[Start of section]

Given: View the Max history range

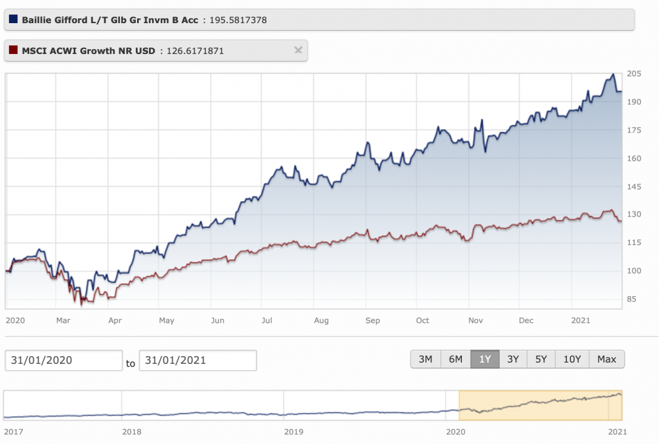Looking at the screenshot, I should click(607, 359).
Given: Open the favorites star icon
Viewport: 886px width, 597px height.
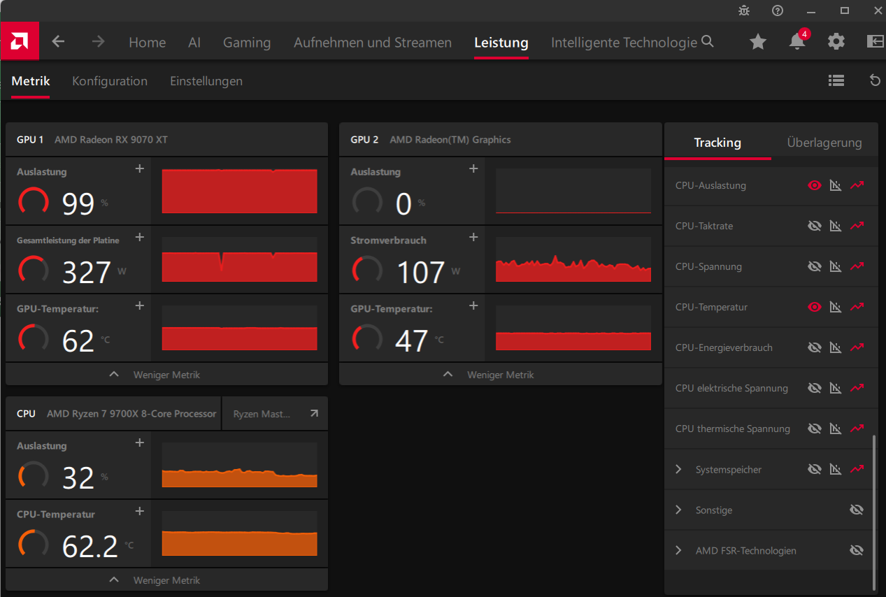Looking at the screenshot, I should [x=758, y=42].
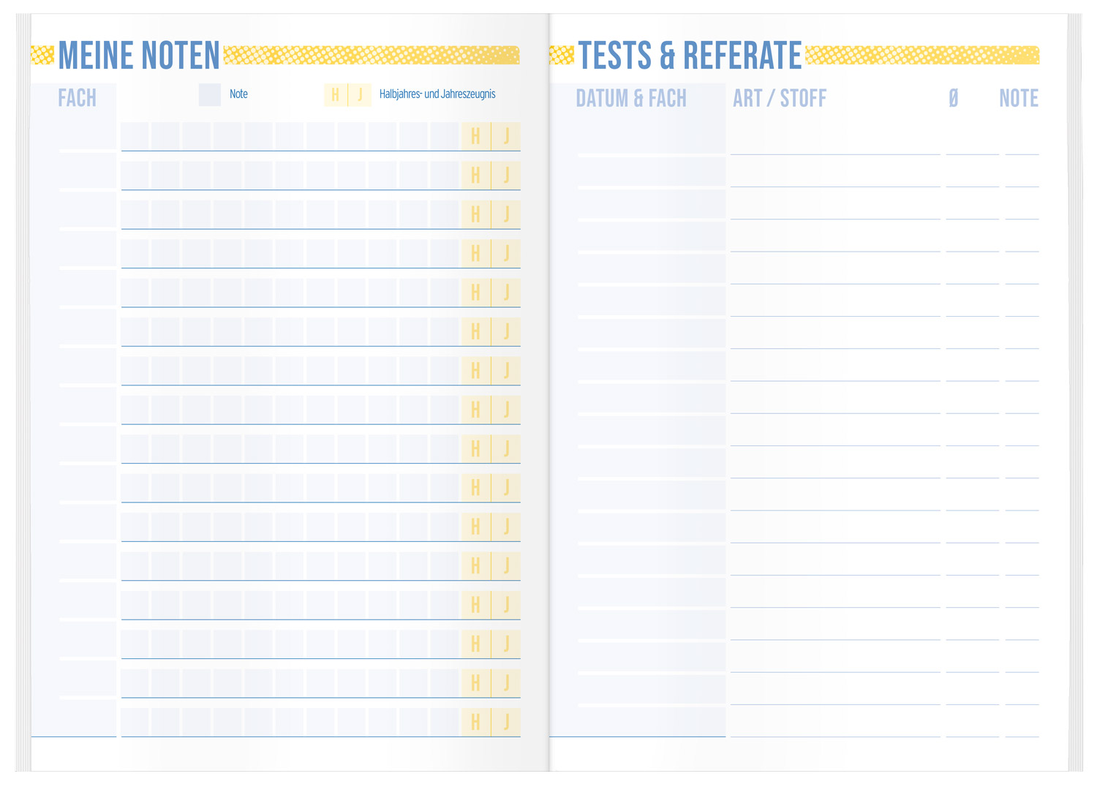This screenshot has width=1097, height=787.
Task: Click the "TESTS & REFERATE" page heading
Action: coord(690,56)
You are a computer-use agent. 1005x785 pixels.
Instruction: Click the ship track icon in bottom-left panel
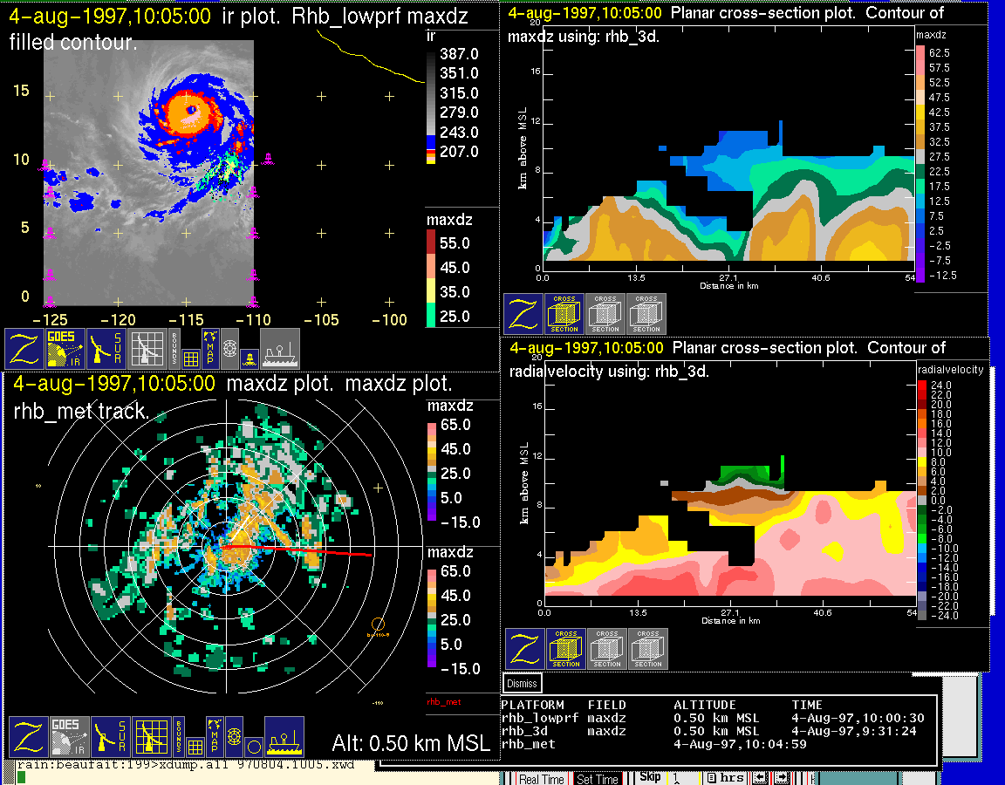click(284, 737)
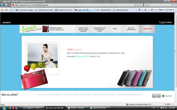
Task: Expand the address bar history dropdown
Action: 135,5
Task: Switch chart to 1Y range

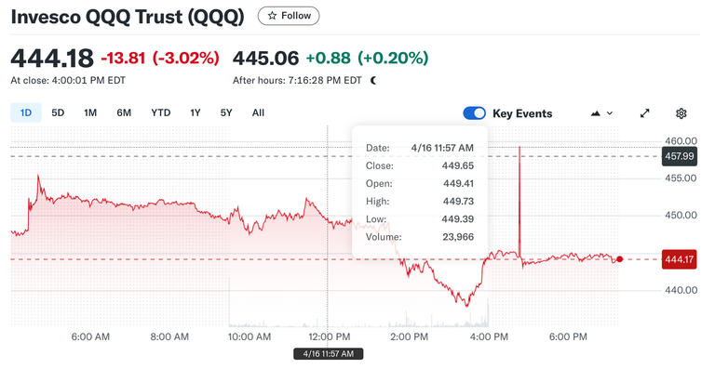Action: [x=196, y=112]
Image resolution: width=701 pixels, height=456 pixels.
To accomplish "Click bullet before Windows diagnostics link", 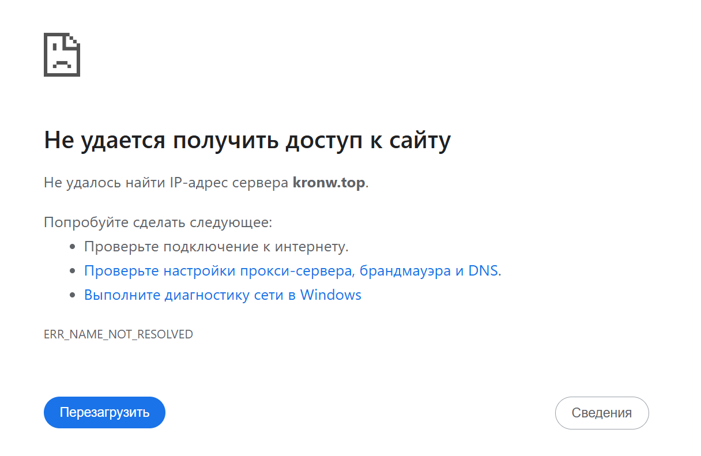I will tap(73, 296).
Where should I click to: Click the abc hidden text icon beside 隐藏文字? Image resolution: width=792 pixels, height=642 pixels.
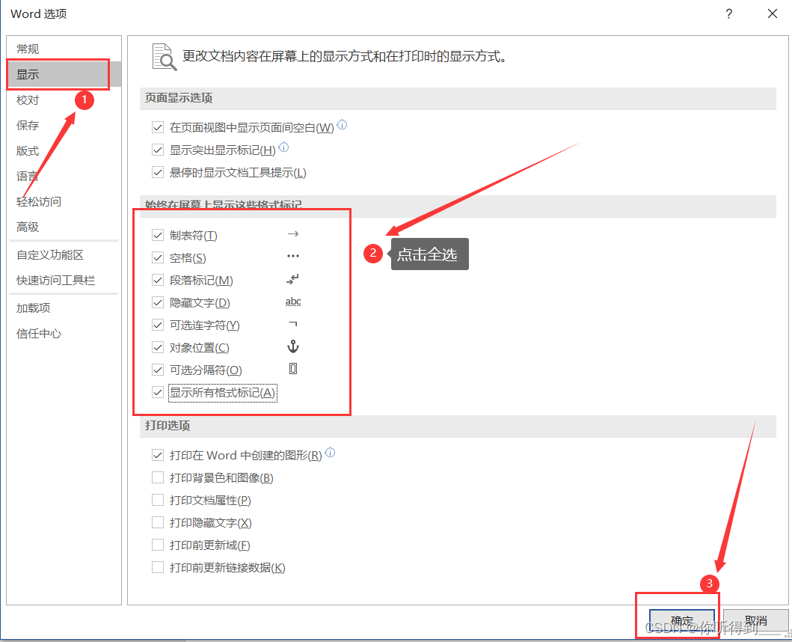pos(293,301)
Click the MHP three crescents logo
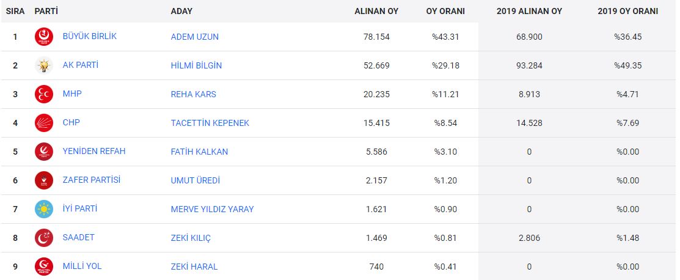680x280 pixels. click(x=44, y=94)
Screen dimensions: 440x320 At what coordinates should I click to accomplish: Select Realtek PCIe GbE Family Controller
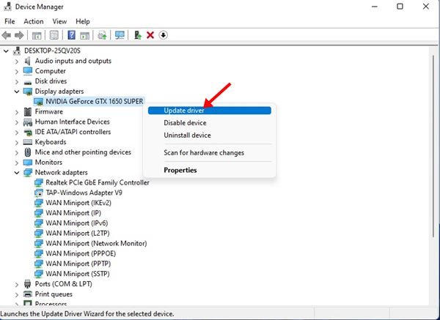click(97, 182)
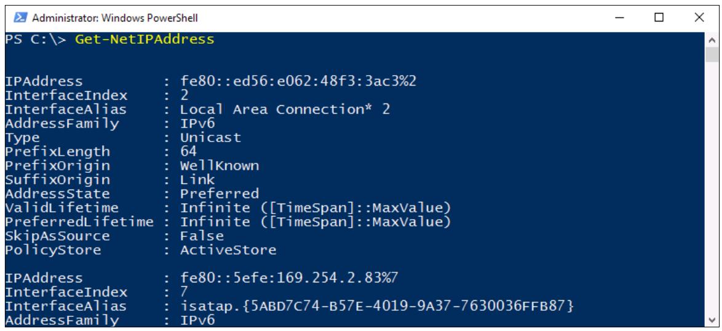The image size is (722, 331).
Task: Click the Get-NetIPAddress command text
Action: tap(145, 39)
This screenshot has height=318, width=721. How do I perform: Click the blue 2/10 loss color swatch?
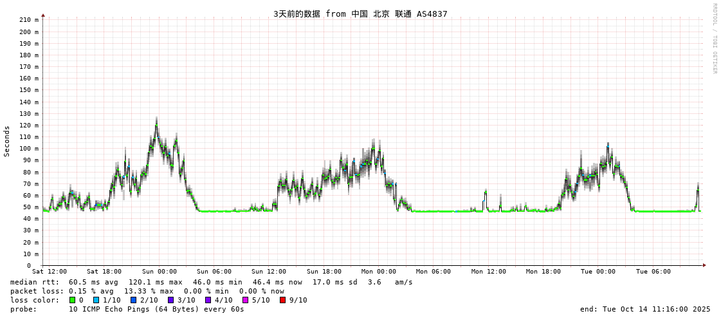tap(133, 300)
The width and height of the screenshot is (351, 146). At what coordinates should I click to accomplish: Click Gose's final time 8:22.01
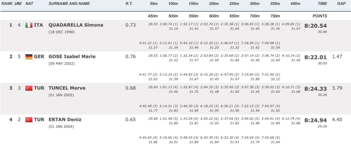(x=316, y=57)
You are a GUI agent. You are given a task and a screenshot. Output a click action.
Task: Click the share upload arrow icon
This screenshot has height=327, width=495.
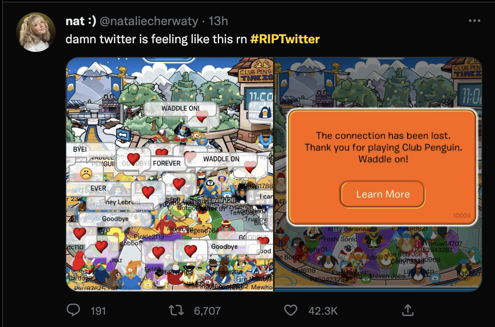[408, 310]
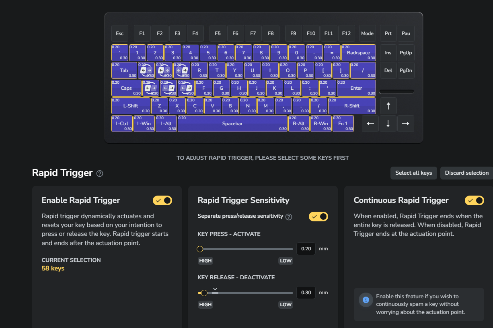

[End of section]

**TASK TO CARRY OUT:** Whenever a line of the data includes "agent", copy that line.

**ANSWER TO THIS EXERCISE:**
You are a computer-use agent. 1005x785 pixels.
You are a GUI agent. You are given a task and a screenshot. Output a click action.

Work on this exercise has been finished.